SOURCE TEXT: Begin

The 15 regions of interest included in our analyses were: amygdala, hippocampus, midbrain, ventral pons, dorsal pons, anterior cingulate gyrus, posterior cingulate gyrus, orbitofrontal cortex, dorsolateral frontal cortex, parietal cortex, occipital cortex, temporal cortex, thalamus, head of caudate, and putamen. More specifically, the amygdala, hippocampus, and midbrain (drawn as a rectangle between colliculi and pedunculi) were drawn using transaxial sections, whereas the ventral pons and dorsal pons were identified on sagittal sections. The anterior and posterior halves of the cingulate gyrus were identified on sagittal sections. Cortical regions were defined using coronal sections, with orbitofrontal and dorsolateral frontal cortices defined using the anterior pole of the corpus callosum as the anatomic landmark delineating the posterior boundaries for these regions, and the sulcus between the triangular and orbital portions of the inferior frontal gyrus as the boundary separating these two regions. The thalamus, head of caudate and putamen were drawn by following their anatomical boundaries on transaxial sections. The cerebellum was used as a reference region, but was not included as a region of interest for statistical purposes.

SOURCE TEXT: End
EXERCISE DATA: Begin

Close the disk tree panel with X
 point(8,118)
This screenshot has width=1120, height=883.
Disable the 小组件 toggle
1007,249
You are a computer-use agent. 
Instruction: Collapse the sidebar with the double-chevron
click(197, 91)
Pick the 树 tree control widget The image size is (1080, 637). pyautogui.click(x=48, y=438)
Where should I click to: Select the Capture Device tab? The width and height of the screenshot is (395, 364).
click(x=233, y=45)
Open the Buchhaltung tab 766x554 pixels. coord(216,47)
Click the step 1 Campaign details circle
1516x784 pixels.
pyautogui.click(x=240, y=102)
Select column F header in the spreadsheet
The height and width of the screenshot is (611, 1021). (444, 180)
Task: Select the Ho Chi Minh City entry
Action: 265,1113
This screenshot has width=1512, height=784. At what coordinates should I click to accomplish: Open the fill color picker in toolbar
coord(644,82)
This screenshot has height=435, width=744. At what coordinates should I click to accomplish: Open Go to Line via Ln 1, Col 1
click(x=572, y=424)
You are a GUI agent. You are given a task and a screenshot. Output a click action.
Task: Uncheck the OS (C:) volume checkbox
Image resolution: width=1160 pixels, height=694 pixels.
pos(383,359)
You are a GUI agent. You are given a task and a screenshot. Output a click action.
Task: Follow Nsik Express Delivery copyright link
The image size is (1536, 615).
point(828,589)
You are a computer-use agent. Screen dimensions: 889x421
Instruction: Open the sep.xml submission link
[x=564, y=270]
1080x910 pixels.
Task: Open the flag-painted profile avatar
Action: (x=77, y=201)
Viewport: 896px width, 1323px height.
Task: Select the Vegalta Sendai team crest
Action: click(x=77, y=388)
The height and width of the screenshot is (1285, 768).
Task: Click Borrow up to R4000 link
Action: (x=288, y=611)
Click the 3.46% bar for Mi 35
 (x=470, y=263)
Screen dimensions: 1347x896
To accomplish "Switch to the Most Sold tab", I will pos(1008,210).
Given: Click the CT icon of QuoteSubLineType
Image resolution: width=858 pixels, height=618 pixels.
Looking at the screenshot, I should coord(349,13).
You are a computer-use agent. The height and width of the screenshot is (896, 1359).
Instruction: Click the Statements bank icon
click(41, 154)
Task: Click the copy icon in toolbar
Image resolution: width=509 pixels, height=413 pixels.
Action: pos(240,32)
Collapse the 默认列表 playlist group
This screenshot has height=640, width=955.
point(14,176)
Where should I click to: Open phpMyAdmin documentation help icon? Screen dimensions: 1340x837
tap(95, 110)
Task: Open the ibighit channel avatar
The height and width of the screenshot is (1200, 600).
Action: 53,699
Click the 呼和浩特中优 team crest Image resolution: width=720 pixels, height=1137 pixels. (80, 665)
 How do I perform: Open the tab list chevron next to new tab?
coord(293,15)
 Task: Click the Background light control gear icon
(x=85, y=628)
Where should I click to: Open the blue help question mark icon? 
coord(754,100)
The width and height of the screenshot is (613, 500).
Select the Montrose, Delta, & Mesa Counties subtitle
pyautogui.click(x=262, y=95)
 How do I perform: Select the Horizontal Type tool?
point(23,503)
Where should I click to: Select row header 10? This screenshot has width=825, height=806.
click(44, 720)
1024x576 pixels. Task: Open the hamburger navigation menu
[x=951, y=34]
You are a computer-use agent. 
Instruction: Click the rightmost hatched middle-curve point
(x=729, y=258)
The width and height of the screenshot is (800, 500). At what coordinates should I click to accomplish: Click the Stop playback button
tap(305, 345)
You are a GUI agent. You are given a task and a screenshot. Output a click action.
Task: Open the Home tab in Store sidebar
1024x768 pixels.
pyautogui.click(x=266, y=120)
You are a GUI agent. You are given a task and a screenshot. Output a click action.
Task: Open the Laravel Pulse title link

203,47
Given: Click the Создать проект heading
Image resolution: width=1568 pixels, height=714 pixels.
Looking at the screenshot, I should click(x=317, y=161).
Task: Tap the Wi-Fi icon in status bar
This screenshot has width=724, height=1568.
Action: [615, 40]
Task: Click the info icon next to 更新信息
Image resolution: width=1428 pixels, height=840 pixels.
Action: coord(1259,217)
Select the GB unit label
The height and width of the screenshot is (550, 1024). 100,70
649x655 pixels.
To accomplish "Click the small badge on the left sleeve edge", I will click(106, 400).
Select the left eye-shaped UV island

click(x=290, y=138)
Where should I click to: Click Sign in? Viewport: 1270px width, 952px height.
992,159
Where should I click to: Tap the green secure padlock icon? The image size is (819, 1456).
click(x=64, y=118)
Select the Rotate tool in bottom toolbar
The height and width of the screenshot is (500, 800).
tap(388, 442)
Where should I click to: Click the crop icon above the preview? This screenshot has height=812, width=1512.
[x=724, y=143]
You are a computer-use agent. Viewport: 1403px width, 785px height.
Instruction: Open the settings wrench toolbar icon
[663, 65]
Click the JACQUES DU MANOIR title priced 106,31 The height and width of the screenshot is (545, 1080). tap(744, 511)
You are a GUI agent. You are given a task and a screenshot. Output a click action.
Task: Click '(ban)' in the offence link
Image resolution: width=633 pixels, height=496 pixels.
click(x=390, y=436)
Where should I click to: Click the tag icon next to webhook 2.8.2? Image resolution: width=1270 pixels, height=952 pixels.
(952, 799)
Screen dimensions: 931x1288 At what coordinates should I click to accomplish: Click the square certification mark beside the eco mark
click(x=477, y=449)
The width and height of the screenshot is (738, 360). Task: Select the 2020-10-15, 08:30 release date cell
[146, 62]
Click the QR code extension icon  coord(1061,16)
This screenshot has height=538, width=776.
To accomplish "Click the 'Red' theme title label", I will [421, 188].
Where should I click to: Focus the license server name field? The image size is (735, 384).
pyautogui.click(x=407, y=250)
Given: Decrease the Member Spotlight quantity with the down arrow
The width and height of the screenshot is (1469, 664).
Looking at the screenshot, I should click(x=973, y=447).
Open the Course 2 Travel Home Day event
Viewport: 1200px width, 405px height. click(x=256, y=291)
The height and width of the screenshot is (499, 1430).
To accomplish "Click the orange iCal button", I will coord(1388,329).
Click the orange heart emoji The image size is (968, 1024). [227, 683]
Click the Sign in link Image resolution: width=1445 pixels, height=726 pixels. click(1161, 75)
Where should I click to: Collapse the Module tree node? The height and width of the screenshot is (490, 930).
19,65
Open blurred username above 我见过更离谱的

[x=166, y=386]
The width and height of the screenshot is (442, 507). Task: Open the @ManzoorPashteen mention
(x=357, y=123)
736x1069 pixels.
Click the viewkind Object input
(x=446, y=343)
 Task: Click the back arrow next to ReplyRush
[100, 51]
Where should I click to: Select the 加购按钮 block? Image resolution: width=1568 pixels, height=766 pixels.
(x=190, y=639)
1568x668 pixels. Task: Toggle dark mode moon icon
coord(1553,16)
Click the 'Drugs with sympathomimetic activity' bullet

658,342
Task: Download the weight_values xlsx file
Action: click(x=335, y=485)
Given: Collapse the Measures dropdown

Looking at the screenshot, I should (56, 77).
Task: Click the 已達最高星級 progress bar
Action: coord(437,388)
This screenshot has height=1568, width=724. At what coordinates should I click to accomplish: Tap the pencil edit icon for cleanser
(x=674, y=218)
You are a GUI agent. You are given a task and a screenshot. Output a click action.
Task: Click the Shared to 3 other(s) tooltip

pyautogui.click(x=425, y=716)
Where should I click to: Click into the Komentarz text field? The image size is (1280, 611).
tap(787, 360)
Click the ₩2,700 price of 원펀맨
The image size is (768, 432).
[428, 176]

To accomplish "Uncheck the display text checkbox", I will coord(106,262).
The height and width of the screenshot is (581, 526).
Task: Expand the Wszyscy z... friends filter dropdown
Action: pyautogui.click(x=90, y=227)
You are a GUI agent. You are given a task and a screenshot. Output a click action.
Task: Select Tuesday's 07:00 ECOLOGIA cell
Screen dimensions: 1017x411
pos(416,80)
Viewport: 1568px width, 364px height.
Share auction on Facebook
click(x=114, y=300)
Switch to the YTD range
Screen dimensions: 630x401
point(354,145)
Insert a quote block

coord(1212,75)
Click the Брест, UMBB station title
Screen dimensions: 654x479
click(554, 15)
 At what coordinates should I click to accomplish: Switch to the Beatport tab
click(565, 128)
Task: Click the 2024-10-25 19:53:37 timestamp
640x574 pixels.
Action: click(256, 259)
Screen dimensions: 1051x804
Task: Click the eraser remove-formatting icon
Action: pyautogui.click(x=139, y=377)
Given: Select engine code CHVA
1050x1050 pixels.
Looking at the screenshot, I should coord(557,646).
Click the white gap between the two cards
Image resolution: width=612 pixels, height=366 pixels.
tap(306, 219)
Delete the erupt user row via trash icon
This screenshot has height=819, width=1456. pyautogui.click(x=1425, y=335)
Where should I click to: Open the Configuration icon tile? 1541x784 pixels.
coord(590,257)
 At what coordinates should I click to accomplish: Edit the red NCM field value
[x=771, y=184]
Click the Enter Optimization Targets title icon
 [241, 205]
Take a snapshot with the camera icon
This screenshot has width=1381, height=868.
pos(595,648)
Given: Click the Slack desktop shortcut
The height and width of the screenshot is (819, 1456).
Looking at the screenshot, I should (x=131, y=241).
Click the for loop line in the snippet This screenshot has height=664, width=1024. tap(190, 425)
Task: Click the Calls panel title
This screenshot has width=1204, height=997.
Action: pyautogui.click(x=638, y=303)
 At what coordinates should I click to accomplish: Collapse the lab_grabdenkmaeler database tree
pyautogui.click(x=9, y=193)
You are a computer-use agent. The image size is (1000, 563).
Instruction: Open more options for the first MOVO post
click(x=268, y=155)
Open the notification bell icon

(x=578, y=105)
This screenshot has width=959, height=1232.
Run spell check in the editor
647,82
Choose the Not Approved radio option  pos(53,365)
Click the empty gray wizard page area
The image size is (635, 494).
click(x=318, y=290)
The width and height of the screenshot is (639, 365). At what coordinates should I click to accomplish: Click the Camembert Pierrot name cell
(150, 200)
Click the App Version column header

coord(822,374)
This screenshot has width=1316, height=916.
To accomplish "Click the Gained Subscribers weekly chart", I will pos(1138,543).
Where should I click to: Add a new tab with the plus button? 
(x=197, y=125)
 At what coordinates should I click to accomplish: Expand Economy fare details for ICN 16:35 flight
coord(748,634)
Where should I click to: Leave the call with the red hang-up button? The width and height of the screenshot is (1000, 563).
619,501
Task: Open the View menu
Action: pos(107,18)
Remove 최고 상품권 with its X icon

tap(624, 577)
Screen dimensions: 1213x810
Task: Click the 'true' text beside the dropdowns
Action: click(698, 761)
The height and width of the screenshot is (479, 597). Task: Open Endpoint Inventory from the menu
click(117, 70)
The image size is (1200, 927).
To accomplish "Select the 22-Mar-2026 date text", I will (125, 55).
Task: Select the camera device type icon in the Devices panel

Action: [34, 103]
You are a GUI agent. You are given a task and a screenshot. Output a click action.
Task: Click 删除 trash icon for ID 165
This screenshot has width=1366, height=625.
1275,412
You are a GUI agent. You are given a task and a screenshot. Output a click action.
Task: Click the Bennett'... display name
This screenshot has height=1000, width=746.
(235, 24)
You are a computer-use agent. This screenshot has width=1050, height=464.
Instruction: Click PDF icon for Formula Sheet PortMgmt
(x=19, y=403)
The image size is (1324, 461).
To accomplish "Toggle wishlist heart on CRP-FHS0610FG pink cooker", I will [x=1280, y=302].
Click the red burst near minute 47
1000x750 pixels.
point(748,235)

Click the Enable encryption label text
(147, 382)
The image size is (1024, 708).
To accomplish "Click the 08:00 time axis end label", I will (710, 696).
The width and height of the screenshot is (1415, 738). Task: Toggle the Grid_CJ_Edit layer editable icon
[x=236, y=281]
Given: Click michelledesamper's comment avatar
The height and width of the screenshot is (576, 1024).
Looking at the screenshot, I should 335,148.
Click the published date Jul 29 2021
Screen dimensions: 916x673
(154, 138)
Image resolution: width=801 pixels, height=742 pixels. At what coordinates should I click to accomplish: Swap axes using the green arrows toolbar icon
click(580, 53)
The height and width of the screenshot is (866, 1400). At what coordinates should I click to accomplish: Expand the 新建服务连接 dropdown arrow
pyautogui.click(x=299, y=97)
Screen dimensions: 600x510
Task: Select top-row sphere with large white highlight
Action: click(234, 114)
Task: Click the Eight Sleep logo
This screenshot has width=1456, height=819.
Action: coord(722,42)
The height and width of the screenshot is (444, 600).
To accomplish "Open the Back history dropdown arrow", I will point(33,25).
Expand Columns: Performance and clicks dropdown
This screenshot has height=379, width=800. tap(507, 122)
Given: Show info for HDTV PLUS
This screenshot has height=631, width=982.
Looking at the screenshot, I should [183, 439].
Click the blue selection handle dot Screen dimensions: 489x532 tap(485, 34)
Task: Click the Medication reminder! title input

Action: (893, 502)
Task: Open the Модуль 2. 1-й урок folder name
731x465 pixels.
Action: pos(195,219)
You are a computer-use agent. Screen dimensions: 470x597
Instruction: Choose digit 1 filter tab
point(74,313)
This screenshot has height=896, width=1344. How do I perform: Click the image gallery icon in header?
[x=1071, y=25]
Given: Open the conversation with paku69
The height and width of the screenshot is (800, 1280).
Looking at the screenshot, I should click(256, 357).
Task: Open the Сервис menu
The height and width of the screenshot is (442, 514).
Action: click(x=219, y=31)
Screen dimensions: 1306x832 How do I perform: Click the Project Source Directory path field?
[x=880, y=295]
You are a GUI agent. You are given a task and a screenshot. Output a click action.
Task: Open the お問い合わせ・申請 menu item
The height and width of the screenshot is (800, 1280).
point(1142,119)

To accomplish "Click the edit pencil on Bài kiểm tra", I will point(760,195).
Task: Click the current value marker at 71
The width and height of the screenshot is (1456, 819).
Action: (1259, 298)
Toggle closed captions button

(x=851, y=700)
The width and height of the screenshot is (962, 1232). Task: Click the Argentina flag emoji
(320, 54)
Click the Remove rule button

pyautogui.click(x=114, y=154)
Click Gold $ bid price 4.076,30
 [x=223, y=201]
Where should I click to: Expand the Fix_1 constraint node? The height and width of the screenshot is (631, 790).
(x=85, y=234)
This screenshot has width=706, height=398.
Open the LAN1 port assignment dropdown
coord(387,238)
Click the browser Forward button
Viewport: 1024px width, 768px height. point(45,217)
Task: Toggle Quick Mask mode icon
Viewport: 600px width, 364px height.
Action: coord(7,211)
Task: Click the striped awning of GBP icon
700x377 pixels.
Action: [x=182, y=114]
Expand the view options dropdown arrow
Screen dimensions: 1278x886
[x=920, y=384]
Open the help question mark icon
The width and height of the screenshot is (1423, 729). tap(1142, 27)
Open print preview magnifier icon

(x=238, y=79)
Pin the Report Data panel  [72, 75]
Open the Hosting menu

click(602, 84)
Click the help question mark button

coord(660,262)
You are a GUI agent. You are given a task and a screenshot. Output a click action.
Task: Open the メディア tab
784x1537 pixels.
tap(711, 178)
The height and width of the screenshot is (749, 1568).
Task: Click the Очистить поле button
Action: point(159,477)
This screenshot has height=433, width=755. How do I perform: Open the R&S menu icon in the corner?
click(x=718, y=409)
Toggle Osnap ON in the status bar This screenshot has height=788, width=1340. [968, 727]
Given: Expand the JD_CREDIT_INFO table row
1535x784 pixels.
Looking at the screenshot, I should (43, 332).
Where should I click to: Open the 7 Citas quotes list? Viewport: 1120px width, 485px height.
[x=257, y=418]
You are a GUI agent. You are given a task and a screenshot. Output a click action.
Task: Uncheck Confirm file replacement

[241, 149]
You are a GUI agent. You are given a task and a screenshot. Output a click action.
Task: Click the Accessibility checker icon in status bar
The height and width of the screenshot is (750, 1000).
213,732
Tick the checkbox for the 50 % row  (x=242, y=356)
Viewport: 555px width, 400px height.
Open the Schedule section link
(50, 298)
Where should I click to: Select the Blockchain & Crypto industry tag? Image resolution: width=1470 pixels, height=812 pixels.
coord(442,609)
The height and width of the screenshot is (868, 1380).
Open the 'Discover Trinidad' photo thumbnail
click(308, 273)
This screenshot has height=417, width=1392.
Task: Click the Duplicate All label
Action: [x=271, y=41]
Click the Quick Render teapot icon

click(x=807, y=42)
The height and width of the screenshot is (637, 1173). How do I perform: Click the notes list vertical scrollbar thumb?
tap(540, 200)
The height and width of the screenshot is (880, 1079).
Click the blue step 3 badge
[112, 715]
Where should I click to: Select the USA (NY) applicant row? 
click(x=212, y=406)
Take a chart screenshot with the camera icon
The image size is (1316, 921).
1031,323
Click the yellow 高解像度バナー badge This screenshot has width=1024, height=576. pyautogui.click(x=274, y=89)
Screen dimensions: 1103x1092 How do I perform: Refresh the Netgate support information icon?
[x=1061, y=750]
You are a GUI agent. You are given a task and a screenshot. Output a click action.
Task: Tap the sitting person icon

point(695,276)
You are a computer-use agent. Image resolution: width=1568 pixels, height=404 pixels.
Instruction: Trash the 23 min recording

EXERCISE DATA: End

Using the passage on brain regions of interest, answer the following:
(a) How many regions of interest were included in the analyses?
(b) On what type of section were the ventral pons and dorsal pons identified?
(c) Which structure served as a reference region but was not included as a region of interest for statistical purposes?

RESULT FOR THIS EXERCISE ::
(a) 15
(b) Sagittal sections
(c) The cerebellum